Rewrite the entries below, changing every "GUI agent" to "desktop agent" and leaving everything else as it is.
-- Begin The records --
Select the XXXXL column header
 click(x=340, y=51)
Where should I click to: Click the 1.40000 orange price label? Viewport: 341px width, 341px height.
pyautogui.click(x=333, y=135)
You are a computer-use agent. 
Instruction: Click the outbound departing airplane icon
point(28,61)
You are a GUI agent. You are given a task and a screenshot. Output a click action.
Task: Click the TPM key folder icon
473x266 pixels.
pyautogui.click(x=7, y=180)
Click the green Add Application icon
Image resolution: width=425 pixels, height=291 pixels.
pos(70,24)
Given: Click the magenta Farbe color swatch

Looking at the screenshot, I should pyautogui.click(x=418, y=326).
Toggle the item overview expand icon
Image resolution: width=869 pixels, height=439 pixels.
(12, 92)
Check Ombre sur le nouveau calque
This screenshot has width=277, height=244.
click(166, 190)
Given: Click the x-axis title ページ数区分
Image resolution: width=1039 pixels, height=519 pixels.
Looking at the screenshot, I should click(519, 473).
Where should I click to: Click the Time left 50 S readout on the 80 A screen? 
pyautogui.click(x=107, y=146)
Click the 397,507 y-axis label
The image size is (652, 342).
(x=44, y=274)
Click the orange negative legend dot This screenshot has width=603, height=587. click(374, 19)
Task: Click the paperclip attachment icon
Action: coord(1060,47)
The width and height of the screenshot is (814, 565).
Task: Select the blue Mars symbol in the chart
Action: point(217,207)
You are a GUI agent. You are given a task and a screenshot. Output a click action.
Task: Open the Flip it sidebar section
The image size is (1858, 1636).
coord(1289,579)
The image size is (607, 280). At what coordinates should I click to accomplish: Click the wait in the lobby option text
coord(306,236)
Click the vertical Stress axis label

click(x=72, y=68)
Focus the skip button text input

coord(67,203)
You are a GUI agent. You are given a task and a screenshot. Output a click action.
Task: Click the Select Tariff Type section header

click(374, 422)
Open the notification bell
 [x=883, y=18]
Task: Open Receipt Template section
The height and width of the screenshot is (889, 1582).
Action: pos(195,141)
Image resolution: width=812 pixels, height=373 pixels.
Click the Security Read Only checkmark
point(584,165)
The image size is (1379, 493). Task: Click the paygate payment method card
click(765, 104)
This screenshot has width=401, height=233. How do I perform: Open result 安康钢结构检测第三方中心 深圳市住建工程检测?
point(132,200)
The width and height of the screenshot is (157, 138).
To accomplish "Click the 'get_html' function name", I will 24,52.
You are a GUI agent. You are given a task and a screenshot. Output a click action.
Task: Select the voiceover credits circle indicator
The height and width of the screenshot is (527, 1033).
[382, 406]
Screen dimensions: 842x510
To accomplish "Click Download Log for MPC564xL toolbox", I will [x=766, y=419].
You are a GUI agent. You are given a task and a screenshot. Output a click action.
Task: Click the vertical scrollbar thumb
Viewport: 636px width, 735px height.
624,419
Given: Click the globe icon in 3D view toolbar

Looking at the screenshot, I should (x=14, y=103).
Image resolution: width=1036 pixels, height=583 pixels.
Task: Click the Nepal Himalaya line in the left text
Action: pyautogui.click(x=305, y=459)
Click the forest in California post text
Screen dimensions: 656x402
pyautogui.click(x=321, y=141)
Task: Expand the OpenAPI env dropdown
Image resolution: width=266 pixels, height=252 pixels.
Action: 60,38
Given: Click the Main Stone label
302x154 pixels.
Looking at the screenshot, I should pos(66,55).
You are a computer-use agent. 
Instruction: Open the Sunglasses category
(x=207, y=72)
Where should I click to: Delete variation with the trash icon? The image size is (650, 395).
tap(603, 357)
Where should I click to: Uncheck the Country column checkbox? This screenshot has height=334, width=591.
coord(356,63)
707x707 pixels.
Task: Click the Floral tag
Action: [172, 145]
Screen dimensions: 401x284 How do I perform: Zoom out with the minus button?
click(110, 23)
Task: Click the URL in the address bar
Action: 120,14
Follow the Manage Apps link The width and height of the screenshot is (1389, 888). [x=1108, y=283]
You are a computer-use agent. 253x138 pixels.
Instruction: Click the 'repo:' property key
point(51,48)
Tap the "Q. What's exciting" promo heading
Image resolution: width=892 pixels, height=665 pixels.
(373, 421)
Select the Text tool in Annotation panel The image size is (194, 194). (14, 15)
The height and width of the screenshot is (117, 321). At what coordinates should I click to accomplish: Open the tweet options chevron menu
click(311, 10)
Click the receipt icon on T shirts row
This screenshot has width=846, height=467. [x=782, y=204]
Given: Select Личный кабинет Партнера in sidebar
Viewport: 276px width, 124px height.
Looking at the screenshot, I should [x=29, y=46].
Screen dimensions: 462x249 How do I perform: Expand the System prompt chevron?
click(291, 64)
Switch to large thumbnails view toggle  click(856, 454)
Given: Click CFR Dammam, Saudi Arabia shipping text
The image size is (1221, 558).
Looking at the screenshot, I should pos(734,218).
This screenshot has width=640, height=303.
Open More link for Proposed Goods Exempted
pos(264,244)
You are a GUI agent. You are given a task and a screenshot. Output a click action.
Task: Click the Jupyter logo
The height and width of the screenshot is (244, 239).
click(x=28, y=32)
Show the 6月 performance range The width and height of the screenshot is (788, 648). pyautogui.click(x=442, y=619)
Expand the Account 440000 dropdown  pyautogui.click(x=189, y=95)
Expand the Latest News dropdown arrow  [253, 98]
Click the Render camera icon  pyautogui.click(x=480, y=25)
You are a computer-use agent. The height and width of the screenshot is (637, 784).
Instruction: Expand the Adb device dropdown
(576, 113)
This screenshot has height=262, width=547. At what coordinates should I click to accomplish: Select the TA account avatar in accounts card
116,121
-- End The records --
Reply to the task
Select the XXXXL column header
 click(x=340, y=51)
Where should I click to: Click the 1.40000 orange price label? Viewport: 341px width, 341px height.
pyautogui.click(x=333, y=135)
You are a computer-use agent. 
Instruction: Click the outbound departing airplane icon
point(28,61)
You are a desktop agent. You are given a task and a screenshot. Output a click action.
Task: Click the TPM key folder icon
473x266 pixels.
pyautogui.click(x=7, y=180)
Click the green Add Application icon
Image resolution: width=425 pixels, height=291 pixels.
pos(70,24)
Given: Click the magenta Farbe color swatch

Looking at the screenshot, I should pyautogui.click(x=418, y=326).
Toggle the item overview expand icon
Image resolution: width=869 pixels, height=439 pixels.
(12, 92)
Check Ombre sur le nouveau calque
This screenshot has width=277, height=244.
click(166, 190)
Given: Click the x-axis title ページ数区分
Image resolution: width=1039 pixels, height=519 pixels.
Looking at the screenshot, I should click(519, 473).
Where should I click to: Click the Time left 50 S readout on the 80 A screen? 
pyautogui.click(x=107, y=146)
Click the 397,507 y-axis label
The image size is (652, 342).
(x=44, y=274)
Click the orange negative legend dot This screenshot has width=603, height=587. click(374, 19)
Task: Click the paperclip attachment icon
Action: coord(1060,47)
The width and height of the screenshot is (814, 565).
Task: Select the blue Mars symbol in the chart
Action: point(217,207)
You are a desktop agent. You are given a task and a screenshot. Output a click action.
Task: Open the Flip it sidebar section
The image size is (1858, 1636).
coord(1289,579)
The image size is (607, 280). At what coordinates should I click to accomplish: Click the wait in the lobby option text
coord(306,236)
Click the vertical Stress axis label

click(x=72, y=68)
Focus the skip button text input

coord(67,203)
You are a desktop agent. You are given a task and a screenshot. Output a click action.
Task: Click the Select Tariff Type section header

click(374, 422)
Open the notification bell
 [x=883, y=18]
Task: Open Receipt Template section
The height and width of the screenshot is (889, 1582).
Action: pos(195,141)
Image resolution: width=812 pixels, height=373 pixels.
Click the Security Read Only checkmark
point(584,165)
The image size is (1379, 493). Task: Click the paygate payment method card
click(765, 104)
This screenshot has width=401, height=233. How do I perform: Open result 安康钢结构检测第三方中心 深圳市住建工程检测?
point(132,200)
The width and height of the screenshot is (157, 138).
To accomplish "Click the 'get_html' function name", I will 24,52.
You are a desktop agent. You are given a task and a screenshot. Output a click action.
Task: Select the voiceover credits circle indicator
The height and width of the screenshot is (527, 1033).
[382, 406]
Screen dimensions: 842x510
To accomplish "Click Download Log for MPC564xL toolbox", I will [x=766, y=419].
You are a desktop agent. You are given a task and a screenshot. Output a click action.
Task: Click the vertical scrollbar thumb
Viewport: 636px width, 735px height.
624,419
Given: Click the globe icon in 3D view toolbar

Looking at the screenshot, I should (x=14, y=103).
Image resolution: width=1036 pixels, height=583 pixels.
Task: Click the Nepal Himalaya line in the left text
Action: pyautogui.click(x=305, y=459)
Click the forest in California post text
Screen dimensions: 656x402
pyautogui.click(x=321, y=141)
Task: Expand the OpenAPI env dropdown
Image resolution: width=266 pixels, height=252 pixels.
Action: 60,38
Given: Click the Main Stone label
302x154 pixels.
Looking at the screenshot, I should pos(66,55).
You are a computer-use agent. 
Instruction: Open the Sunglasses category
(x=207, y=72)
Where should I click to: Delete variation with the trash icon? The image size is (650, 395).
tap(603, 357)
Where should I click to: Uncheck the Country column checkbox? This screenshot has height=334, width=591.
coord(356,63)
707x707 pixels.
Task: Click the Floral tag
Action: [172, 145]
Screen dimensions: 401x284 How do I perform: Zoom out with the minus button?
click(110, 23)
Task: Click the URL in the address bar
Action: 120,14
Follow the Manage Apps link The width and height of the screenshot is (1389, 888). [x=1108, y=283]
You are a computer-use agent. 253x138 pixels.
Instruction: Click the 'repo:' property key
point(51,48)
Tap the "Q. What's exciting" promo heading
Image resolution: width=892 pixels, height=665 pixels.
(373, 421)
Select the Text tool in Annotation panel The image size is (194, 194). (14, 15)
The height and width of the screenshot is (117, 321). At what coordinates should I click to accomplish: Open the tweet options chevron menu
click(311, 10)
Click the receipt icon on T shirts row
This screenshot has width=846, height=467. [x=782, y=204]
Given: Select Личный кабинет Партнера in sidebar
Viewport: 276px width, 124px height.
Looking at the screenshot, I should [x=29, y=46].
Screen dimensions: 462x249 How do I perform: Expand the System prompt chevron?
click(291, 64)
Switch to large thumbnails view toggle  click(856, 454)
Given: Click CFR Dammam, Saudi Arabia shipping text
The image size is (1221, 558).
Looking at the screenshot, I should pos(734,218).
This screenshot has width=640, height=303.
Open More link for Proposed Goods Exempted
pos(264,244)
You are a desktop agent. You are given a task and a screenshot. Output a click action.
Task: Click the Jupyter logo
The height and width of the screenshot is (244, 239).
click(x=28, y=32)
Show the 6月 performance range The width and height of the screenshot is (788, 648). pyautogui.click(x=442, y=619)
Expand the Account 440000 dropdown  pyautogui.click(x=189, y=95)
Expand the Latest News dropdown arrow  [253, 98]
Click the Render camera icon  pyautogui.click(x=480, y=25)
You are a computer-use agent. The height and width of the screenshot is (637, 784).
Instruction: Expand the Adb device dropdown
(576, 113)
This screenshot has height=262, width=547. At what coordinates should I click to accomplish: Select the TA account avatar in accounts card
116,121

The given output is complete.